__What to produce__
Would you please copy each line of the data in which the string "computer" occurs?
********
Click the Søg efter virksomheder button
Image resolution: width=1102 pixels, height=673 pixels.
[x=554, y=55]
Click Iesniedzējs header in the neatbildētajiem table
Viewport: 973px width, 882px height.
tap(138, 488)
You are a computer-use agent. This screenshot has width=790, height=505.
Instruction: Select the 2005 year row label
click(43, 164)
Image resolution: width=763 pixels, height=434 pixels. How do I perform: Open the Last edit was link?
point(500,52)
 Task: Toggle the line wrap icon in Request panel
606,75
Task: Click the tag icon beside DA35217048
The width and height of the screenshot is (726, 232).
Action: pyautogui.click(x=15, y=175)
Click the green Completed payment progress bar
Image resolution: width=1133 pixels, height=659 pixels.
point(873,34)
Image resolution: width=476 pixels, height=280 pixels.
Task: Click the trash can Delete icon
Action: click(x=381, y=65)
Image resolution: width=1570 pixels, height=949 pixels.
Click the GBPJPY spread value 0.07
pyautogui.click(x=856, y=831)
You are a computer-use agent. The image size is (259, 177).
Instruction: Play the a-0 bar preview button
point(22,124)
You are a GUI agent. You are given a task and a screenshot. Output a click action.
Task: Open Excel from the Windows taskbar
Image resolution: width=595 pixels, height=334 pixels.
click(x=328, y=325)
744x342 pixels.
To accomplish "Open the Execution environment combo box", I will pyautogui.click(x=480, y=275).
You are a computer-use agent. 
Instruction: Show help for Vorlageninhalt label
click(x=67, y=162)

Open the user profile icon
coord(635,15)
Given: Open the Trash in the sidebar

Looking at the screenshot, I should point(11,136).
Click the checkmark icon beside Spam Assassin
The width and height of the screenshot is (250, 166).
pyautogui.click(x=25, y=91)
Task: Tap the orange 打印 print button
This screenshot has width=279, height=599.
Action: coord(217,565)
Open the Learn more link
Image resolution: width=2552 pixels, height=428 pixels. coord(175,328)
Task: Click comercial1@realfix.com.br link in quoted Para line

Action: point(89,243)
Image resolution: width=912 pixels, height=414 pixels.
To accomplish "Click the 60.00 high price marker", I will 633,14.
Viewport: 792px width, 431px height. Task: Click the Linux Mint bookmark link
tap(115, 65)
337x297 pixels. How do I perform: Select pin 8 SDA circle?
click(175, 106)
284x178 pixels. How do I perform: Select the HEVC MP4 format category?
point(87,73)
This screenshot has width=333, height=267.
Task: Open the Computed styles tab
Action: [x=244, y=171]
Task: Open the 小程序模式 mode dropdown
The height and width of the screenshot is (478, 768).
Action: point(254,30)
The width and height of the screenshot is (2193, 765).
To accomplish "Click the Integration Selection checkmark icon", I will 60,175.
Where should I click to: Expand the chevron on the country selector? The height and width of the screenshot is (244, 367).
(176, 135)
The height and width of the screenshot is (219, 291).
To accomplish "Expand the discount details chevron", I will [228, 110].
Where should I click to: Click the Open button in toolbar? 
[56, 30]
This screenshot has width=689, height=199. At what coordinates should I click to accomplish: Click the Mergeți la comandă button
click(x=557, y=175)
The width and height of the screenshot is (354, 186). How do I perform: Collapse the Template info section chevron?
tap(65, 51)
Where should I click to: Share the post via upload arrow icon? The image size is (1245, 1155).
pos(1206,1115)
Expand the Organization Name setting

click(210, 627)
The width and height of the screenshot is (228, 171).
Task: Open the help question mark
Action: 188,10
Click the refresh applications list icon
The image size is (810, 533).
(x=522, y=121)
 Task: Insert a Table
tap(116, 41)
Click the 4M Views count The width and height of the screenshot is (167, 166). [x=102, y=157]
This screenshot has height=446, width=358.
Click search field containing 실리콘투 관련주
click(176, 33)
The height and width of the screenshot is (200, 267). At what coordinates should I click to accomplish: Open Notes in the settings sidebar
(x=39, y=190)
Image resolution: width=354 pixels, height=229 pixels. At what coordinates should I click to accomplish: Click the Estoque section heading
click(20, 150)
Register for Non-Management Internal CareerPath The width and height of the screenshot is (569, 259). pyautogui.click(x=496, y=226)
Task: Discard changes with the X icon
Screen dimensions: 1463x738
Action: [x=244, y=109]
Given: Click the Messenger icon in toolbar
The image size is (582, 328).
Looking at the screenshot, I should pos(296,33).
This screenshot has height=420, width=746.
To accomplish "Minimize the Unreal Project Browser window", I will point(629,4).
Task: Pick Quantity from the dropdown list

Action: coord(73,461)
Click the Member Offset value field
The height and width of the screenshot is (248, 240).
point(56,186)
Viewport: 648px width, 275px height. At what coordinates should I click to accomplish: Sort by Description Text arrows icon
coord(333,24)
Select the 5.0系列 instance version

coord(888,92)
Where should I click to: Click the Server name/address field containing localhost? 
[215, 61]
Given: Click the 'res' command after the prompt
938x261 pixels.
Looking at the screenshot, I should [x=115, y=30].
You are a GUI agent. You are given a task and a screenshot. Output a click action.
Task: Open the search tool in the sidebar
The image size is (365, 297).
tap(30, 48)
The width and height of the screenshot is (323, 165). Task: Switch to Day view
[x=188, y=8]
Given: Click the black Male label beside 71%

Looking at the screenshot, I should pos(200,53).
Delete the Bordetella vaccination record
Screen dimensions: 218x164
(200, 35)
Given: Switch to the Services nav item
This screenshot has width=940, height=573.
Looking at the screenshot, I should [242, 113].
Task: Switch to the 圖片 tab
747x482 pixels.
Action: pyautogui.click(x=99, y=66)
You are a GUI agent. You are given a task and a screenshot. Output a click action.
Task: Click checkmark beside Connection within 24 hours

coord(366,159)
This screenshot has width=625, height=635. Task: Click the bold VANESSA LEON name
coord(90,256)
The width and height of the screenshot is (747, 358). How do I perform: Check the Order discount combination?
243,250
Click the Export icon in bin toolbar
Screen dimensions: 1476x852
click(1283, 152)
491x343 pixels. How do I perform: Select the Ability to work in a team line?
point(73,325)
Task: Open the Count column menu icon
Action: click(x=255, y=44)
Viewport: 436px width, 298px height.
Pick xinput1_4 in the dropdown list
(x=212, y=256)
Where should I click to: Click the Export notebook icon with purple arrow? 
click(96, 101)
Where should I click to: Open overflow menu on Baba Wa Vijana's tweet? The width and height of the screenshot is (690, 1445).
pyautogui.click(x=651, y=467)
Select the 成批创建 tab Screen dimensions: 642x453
********
__Reply to the task__
You are a computer-use agent. This screenshot has width=790, height=505.
You are a computer-use agent. The image size is (259, 177).
You are a computer-use agent. 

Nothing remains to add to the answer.